Federal law imposes no such condition on the ability of marketing personnel to share journal reprints. Section 401 of the Food and Drug Administration Modernization Act (“FDAMA”) stated that if a drug maker certified that it would be submitting a sNDA, dissemination of journal reprints would not be used against the company as evidence of intent to unlawfully promote an off-label use. That provision of FDAMA ceased to be law in 2006. But even if it were still in effect, it required a promise to seek an sNDA, not an affirmative act of having filed one with FDA.
Some may question the larger importance of the sNDA condition, since it was agreed to in a private settlement and involves one company and (possibly) just one drug. Such an innovation in regulation-through-settlement agreement will no doubt inspire similar or more far-reaching provisions in future state or federal settlements involving off-label speech. That outcome will add insult to the injury that we believe federal government restrictions already impose on the First Amendment rights of health care companies, providers, and patients.

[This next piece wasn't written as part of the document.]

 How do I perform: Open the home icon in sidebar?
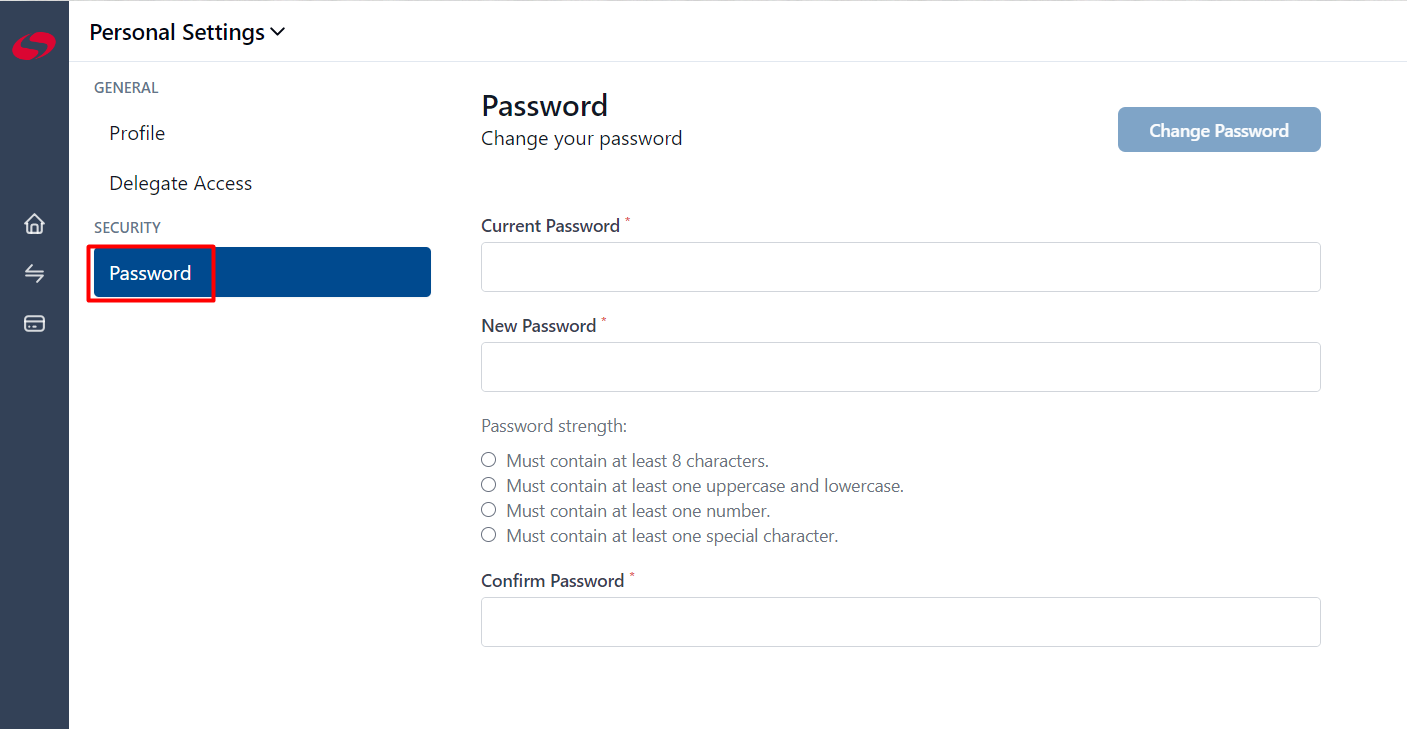point(34,223)
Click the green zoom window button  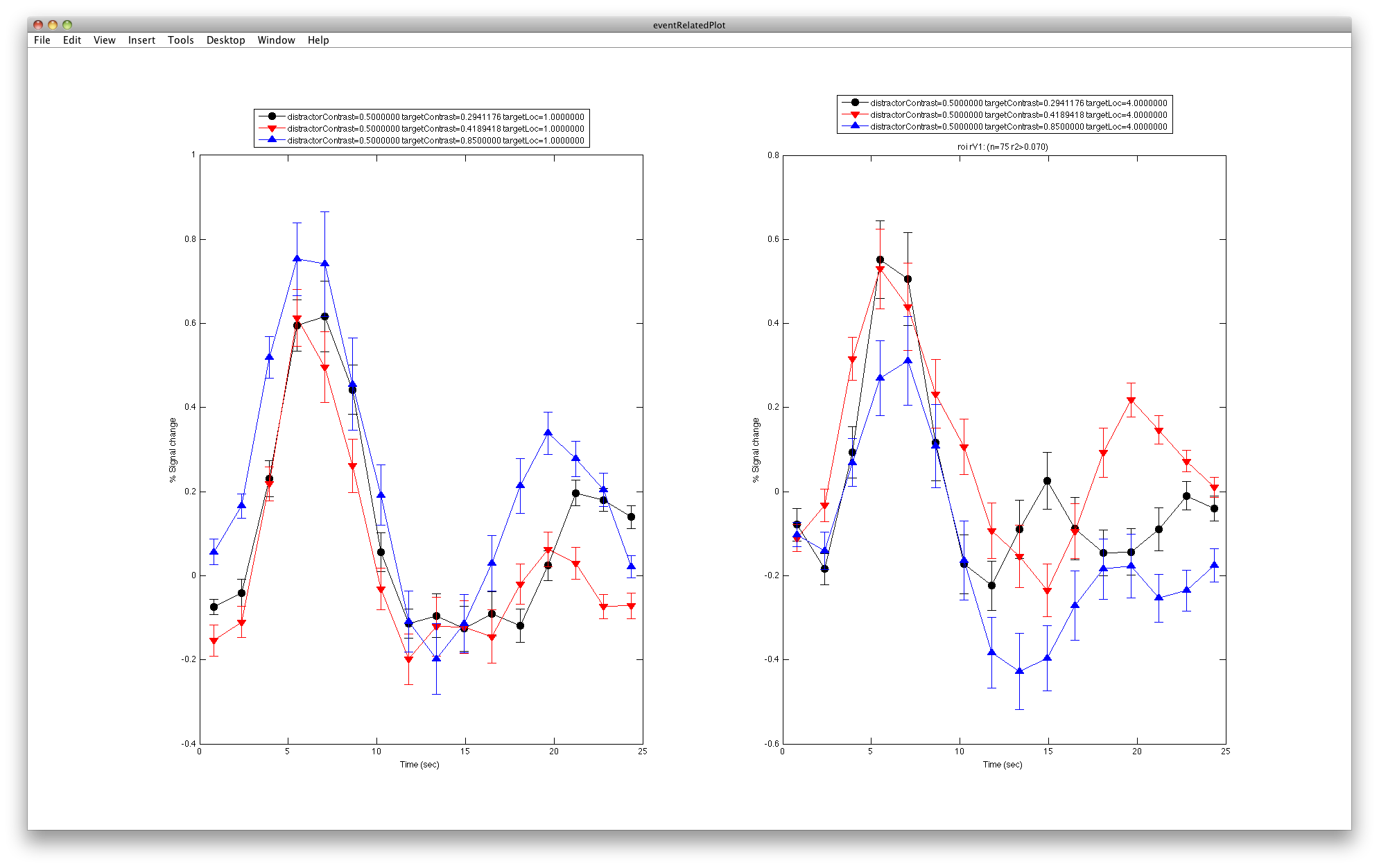67,25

The state AGs’ “successes” in their collective efforts against Janssen—money in state treasuries and otherwise unachievable regulation of speech—will encourage further “deceptive marketing” litigation against the sharing of off-label use information. The result will be even less clarity and consistency in an area of government regulation that is already entirely opaque and unpredictable. Who wins in such circumstances? Certainly not the American patient.